Activists in Durham County, North Carolina, attempted to surrender en masse at a courthouse on Thursday morning in an act of solidarity with those charged for the act of pulling down a statue of a Confederate soldier on Monday, news reports and social media accounts say. The gesture remained symbolic when law enforcement officials declined to take anyone who hadn't had a warrant issued for their arrest into custody: "Officials at the jail, where the magistrate’s office is located, blocked their entry into the buildings," the Raleigh News & Observer reported.
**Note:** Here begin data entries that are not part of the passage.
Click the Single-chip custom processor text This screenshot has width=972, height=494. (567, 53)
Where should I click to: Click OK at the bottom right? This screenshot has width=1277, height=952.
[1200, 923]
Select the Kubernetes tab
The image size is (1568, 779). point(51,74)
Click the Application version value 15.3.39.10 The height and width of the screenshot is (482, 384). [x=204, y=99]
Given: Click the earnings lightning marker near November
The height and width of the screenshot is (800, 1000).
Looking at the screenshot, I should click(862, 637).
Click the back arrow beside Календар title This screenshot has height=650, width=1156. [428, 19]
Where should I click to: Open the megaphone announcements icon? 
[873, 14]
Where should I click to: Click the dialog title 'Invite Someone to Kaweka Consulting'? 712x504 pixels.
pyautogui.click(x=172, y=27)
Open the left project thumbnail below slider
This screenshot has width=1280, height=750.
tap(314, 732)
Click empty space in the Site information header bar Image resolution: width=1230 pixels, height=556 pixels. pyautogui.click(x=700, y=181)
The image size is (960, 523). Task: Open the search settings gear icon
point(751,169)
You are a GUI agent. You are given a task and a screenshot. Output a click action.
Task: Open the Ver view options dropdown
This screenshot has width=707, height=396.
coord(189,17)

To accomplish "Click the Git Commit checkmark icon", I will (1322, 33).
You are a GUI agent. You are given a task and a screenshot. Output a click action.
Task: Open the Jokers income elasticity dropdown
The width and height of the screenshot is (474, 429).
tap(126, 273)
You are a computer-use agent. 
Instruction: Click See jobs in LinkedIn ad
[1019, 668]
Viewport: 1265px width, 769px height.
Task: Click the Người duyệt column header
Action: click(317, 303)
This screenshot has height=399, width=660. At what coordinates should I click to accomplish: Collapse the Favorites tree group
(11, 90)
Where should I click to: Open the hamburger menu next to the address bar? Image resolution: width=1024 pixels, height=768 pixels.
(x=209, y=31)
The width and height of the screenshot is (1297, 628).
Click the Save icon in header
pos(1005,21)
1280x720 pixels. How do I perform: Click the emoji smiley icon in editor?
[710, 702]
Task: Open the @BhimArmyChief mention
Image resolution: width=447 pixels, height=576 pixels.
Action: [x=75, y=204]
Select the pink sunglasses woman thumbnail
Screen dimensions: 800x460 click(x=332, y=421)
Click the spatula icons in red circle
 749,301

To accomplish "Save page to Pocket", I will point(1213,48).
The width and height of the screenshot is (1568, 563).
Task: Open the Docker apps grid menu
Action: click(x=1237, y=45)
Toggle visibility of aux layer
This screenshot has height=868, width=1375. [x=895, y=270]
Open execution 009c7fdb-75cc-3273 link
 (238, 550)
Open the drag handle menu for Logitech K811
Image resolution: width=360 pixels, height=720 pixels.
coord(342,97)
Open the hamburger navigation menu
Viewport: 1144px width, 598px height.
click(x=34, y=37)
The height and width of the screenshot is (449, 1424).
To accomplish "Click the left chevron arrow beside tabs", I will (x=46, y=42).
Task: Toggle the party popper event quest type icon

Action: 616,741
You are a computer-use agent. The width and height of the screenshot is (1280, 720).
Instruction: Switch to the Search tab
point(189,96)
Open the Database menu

Video of the scene:
Walking in to sheriffs office to collectively turn ourselves to say: targeting racial justice organizers? arrest me too! pic.twitter.com/YtTTDEQv20— ben carroll (@bncrrll) August 17, 2017
A total of seven individuals appear to have been actually arrested thus far for helping pull down the statue, which had been in place since 1924. Four have been charged with misdemeanors and released on "unsecured" bonds, meaning they didn't have to pay to be released. A law in North Carolina prohibits municipalities from taking down public monuments without the approval of the state's right-wing Legislature—but, as my colleague Christina Cauterucci wrote on Wednesday, North Carolina's Democratic governor and attorney general could hypothetically decide not to actually prosecute any removals.